There were rather more members of the cup team at the Abbey than remain at the Heritage tournament today. Five did not enter, three withdrew with exhaustion, two missed the cut - Colin Montgomerie and Ian Poulter, none too chuffed since he is the Woburn touring professional - leaving only Padraig Harrington and David Howell.

Both enter the final round at two under, some way off the pace. You suspect an uproarious welcome awaits those team members at this week's AmEx World Championship at Mount Juliet, especially the Irish triumvirate, but here it has been more understated. "But it's been nice," Harrington said, "to receive those little rounds of applause for doing absolutely nothing."

Harrington needs to finish at least eighth to qualify for the HSBC World Match Play. The first prize is £1m and there is not even the consolation of the Million Dollar at Sun City as that week he is set to defend his Hong Kong Open title. Yet few golfers are less motivated by money.

Schofield's first office was at The Oval, and a painting by Jack Russell of the south London cricket ground was presented to him by Sir Alec and Eric Bedser on the players' behalf. They might have been trying to play at The Oval yesterday but there was no doubt here that the autumnal golfing season was underway.

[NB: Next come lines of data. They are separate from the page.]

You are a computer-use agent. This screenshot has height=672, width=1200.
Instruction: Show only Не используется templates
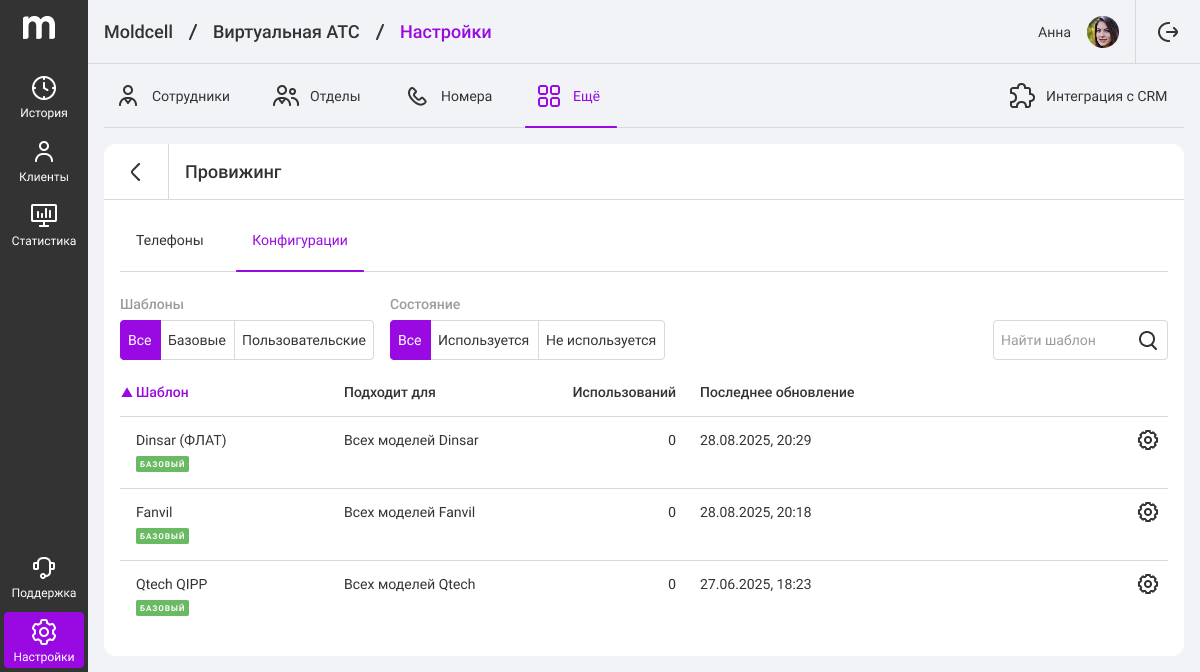point(601,340)
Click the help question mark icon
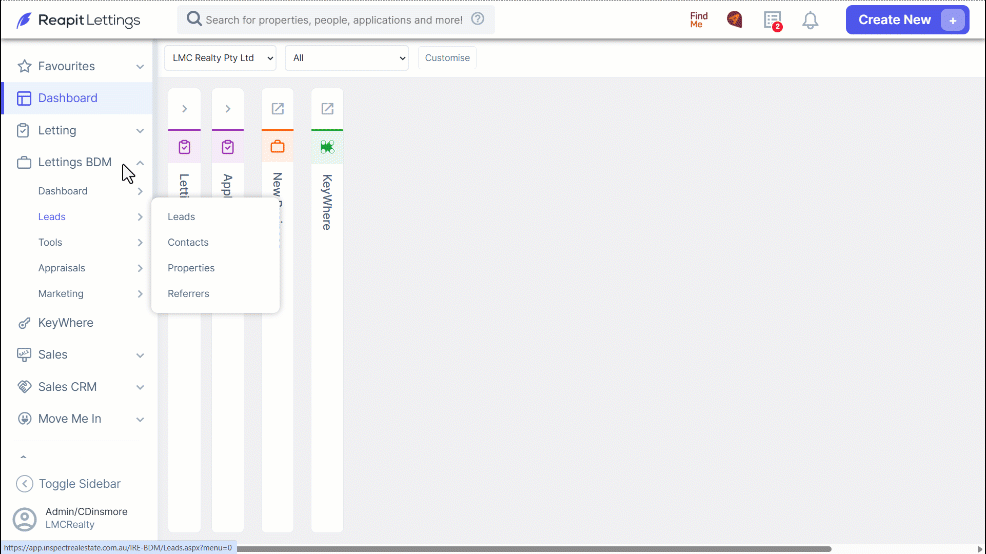This screenshot has width=986, height=554. (x=478, y=19)
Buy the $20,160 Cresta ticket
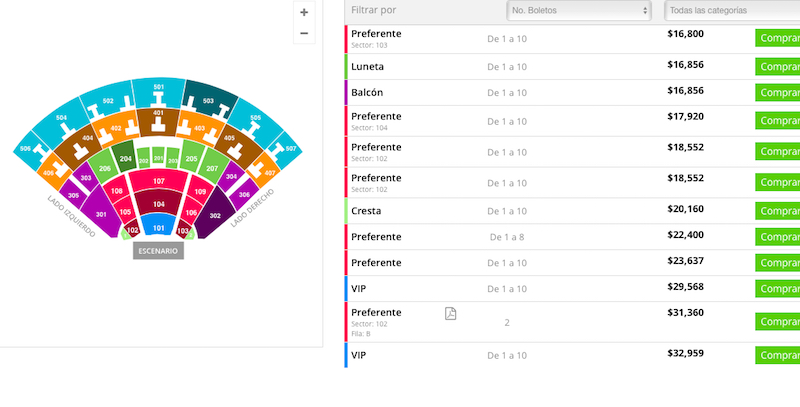The height and width of the screenshot is (407, 800). tap(778, 212)
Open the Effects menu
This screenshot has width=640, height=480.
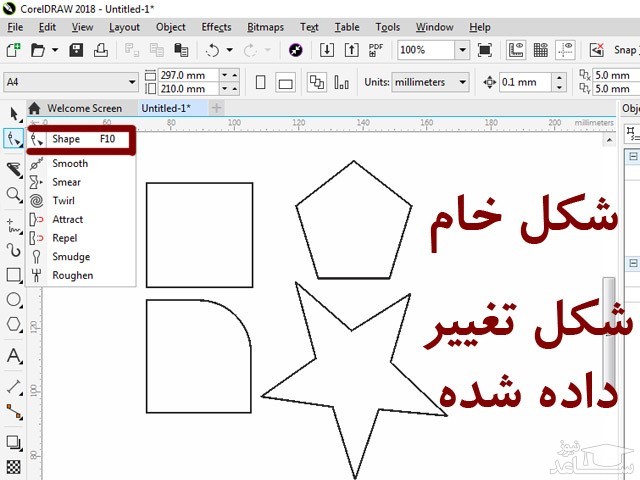216,27
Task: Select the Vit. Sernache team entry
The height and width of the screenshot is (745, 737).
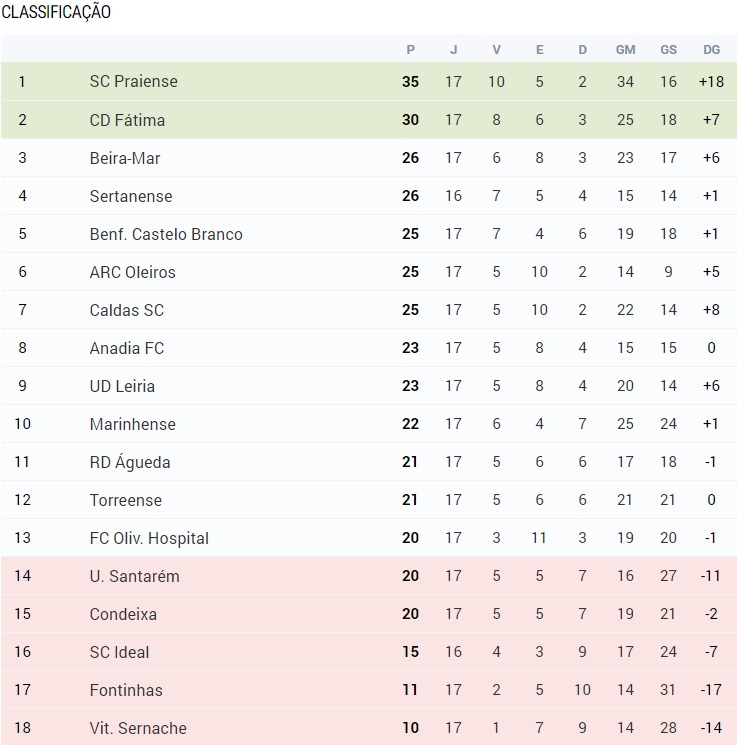Action: pos(138,728)
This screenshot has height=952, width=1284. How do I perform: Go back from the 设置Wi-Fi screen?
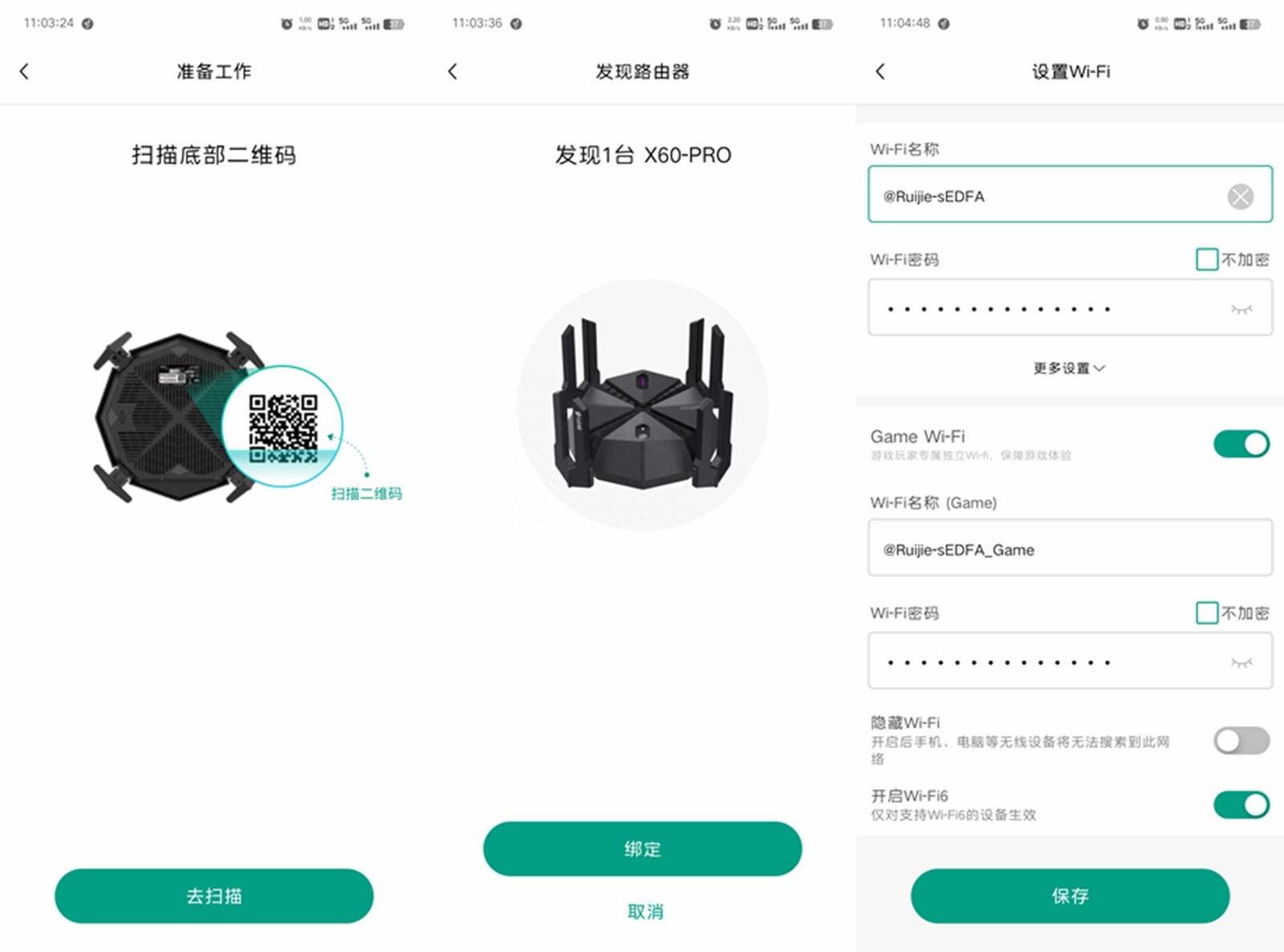coord(880,71)
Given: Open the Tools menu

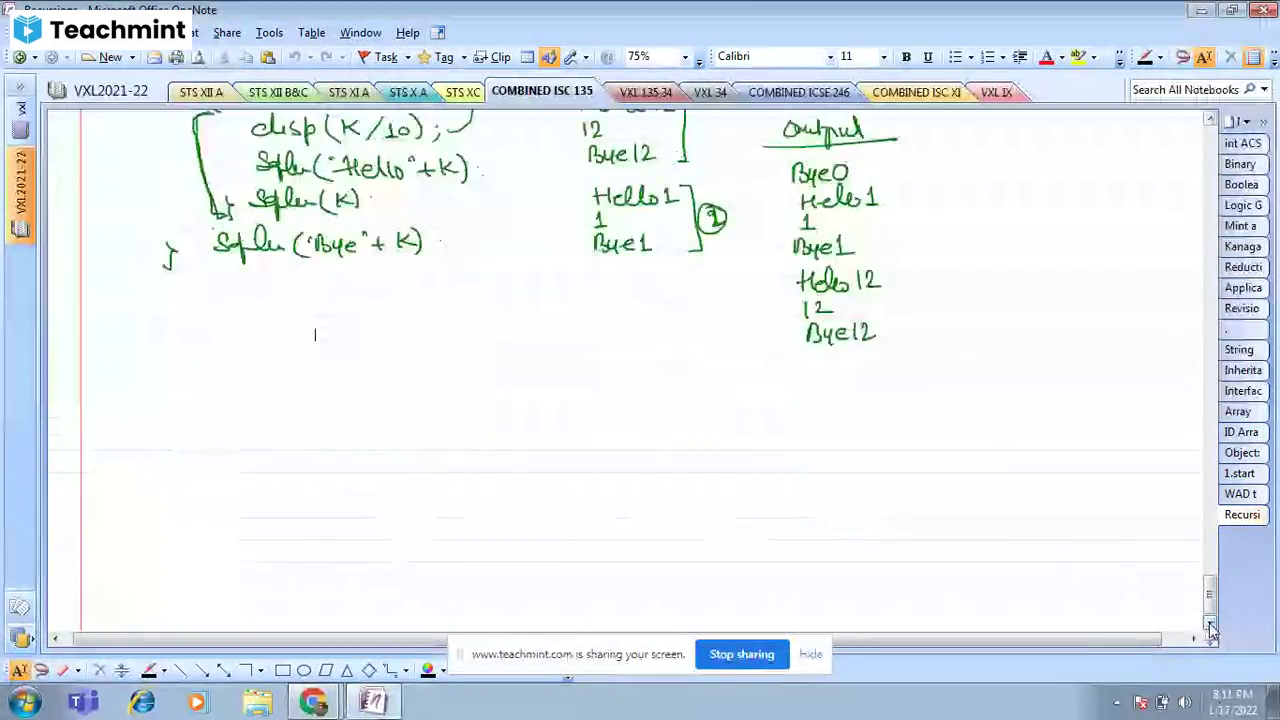Looking at the screenshot, I should pyautogui.click(x=269, y=32).
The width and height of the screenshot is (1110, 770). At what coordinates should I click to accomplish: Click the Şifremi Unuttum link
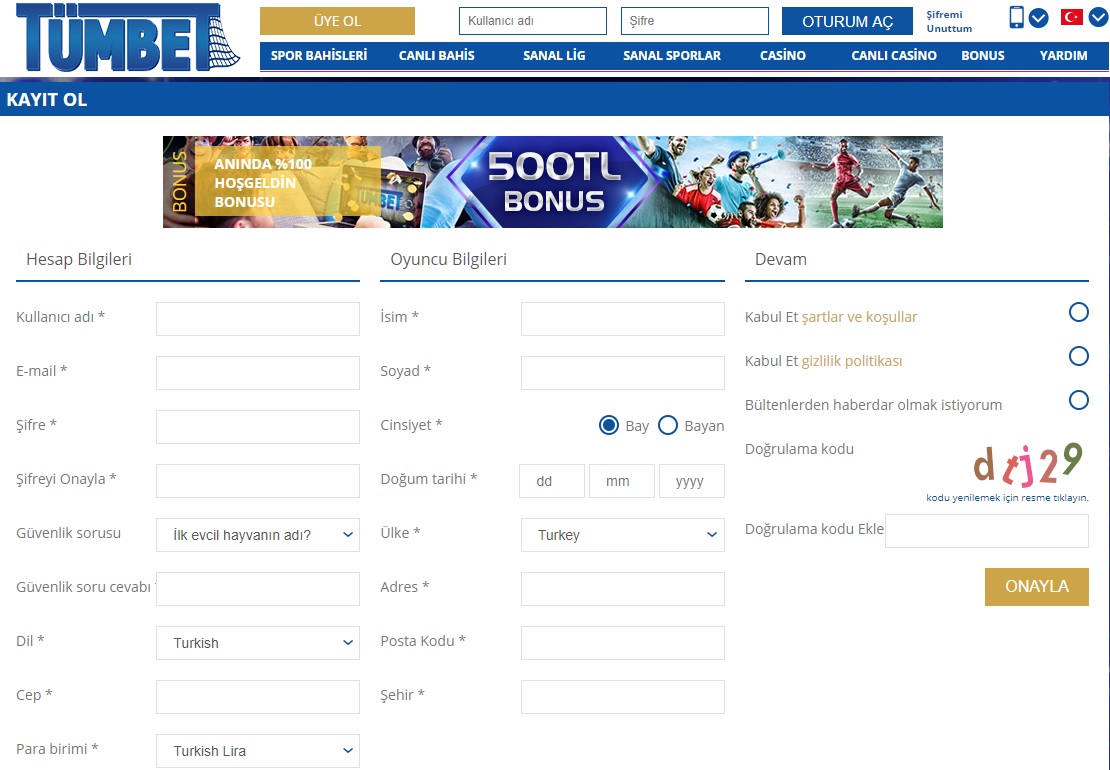tap(948, 22)
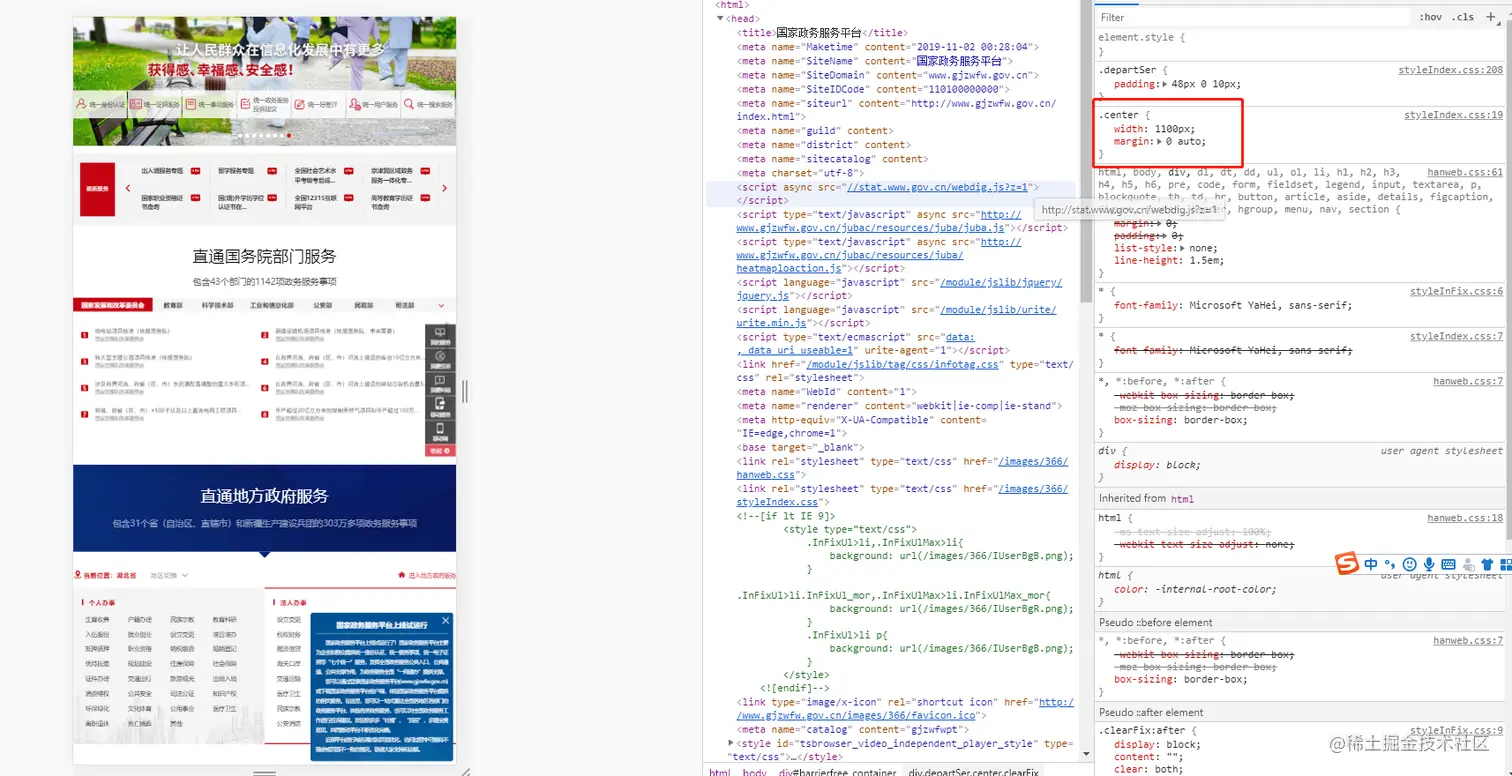The image size is (1512, 776).
Task: Click the red right carousel arrow
Action: pos(444,188)
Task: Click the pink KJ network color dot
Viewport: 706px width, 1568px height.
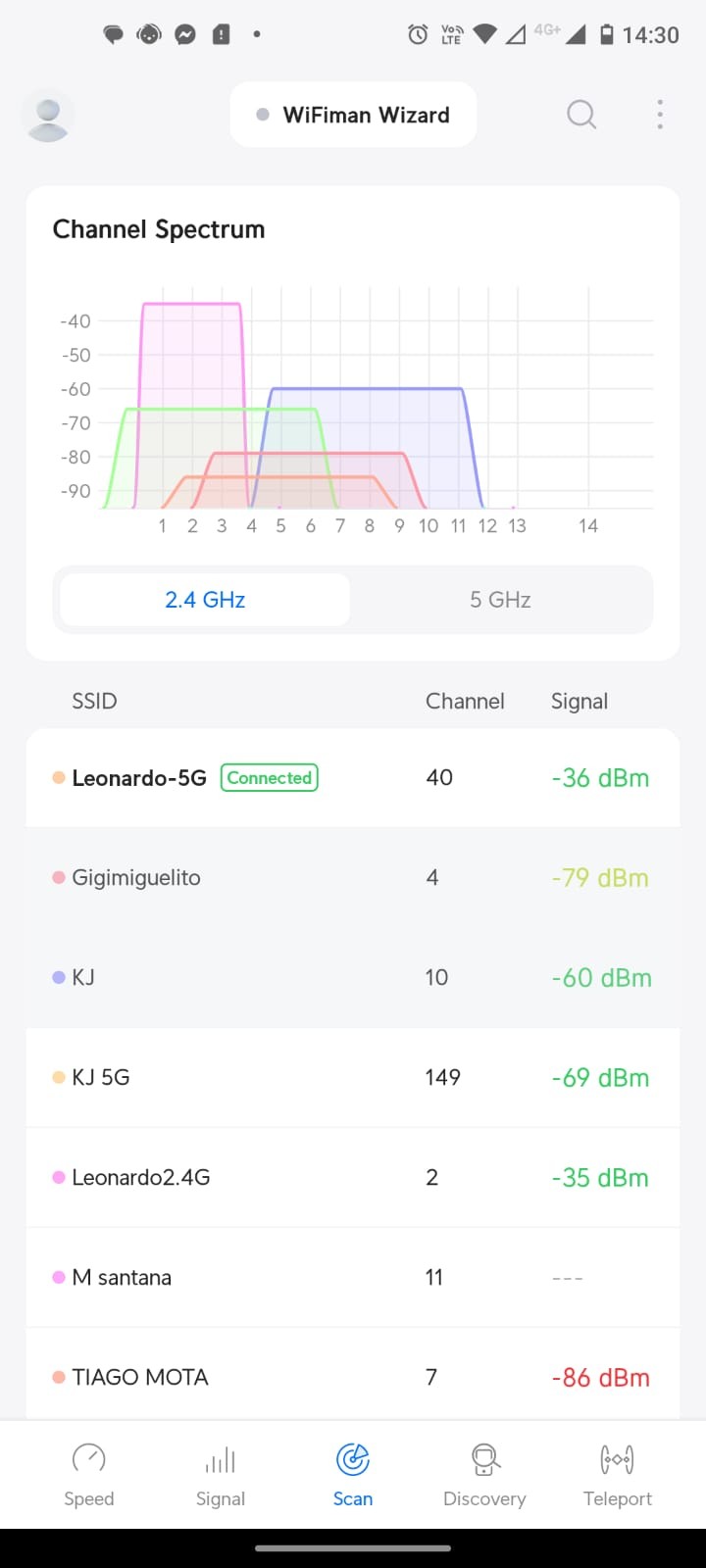Action: pyautogui.click(x=59, y=978)
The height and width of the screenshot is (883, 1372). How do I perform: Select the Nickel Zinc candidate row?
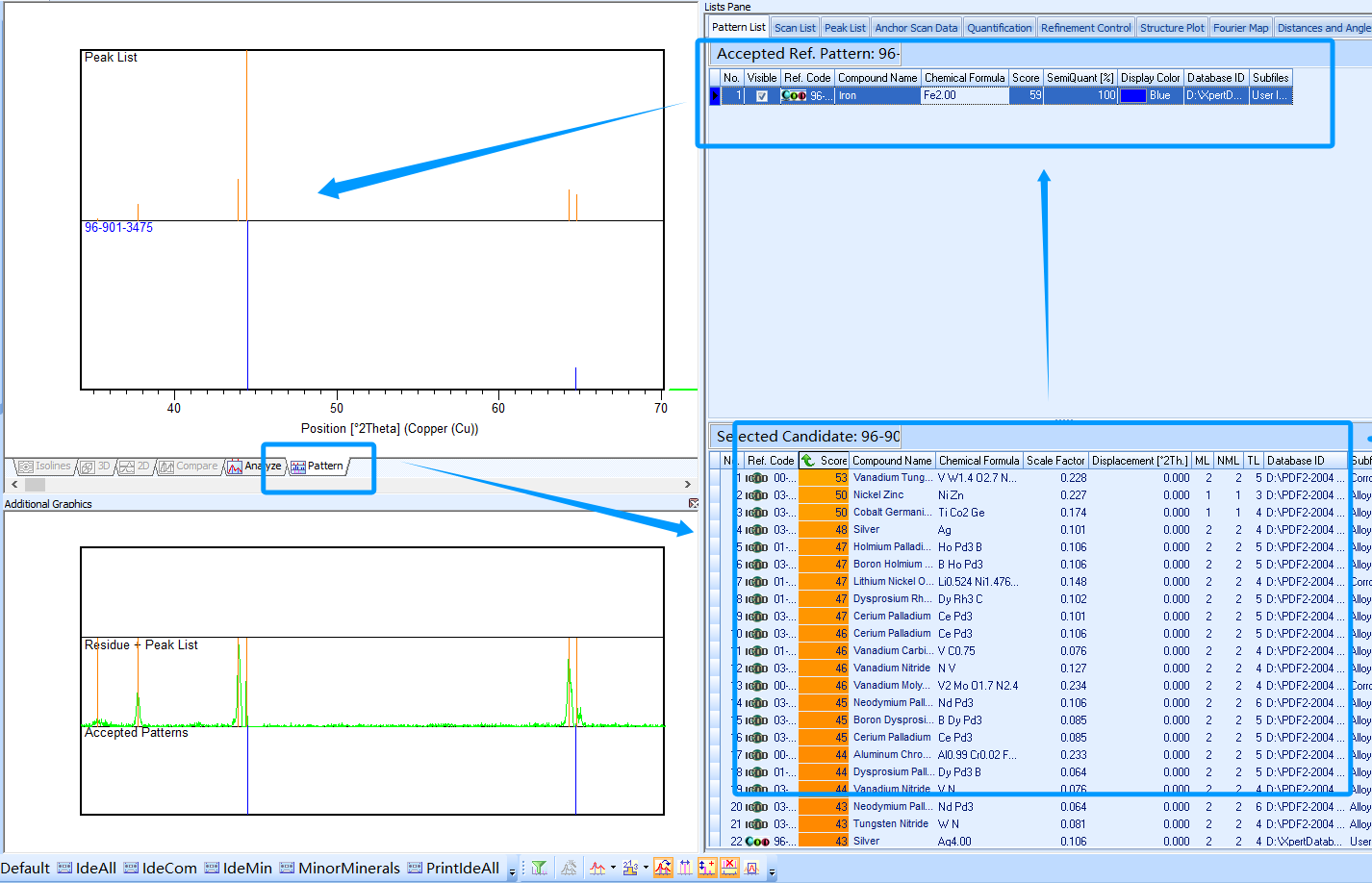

Nordic invaders made their presence felt on the leaderboard with Henrik Stenson on top at 13 under, by a stroke from Patrik Sjoland and two from Simon Wakefield. Finland's Mikko Ilonen, the former British Amateur champ- ion, had the week's best round with a 65 to be 10 under. Graeme McDowell and Phillip Price, the overnight leaders, both struggled to 72s to stay at nine under, although McDowell had to birdie the last two holes to do so.

However dank and cold, the Duke's course is a magnificent trek through towering pines. It has produced many quality winners - Ian Woosnam finished with four birdies in the last six holes - although in recent times the championship course has been the Marquess, out of commission this week due to diseased greens. As befitting the older style, the Duke's needs pinpoint accuracy, and keeping a bogey off the card, as Wakefield did in his 67, is always notable.

The 30-year-old from Newcastle-under-Lyme has only once kept his card on the European Tour and, at 146th on the Order of Merit, needs a large cheque sharpish. A new fitness regime allowed him to concentrate despite a headache, and plenty of support from Trentham Park has also helped him.

Sjoland has not won for four years and said it was worrying not just that there was no Swede in the Ryder Cup team but that few of his countrymen are winning. Stenson won the 2001 Benson and Hedges International in his rookie year but remodelled his game completely with Pete Cowen.

Stenson is right-handed and trimmer but under a cap he disconcertingly resembles Phil Mickelson. The 28-year-old is a sturdy competitor and at The Belfry, as well as when winning three times on the Challenge Tour, he led from the front. "I played so poorly after I had that, I had to start again with my swing but hopefully I'm coming back stronger and better," he said.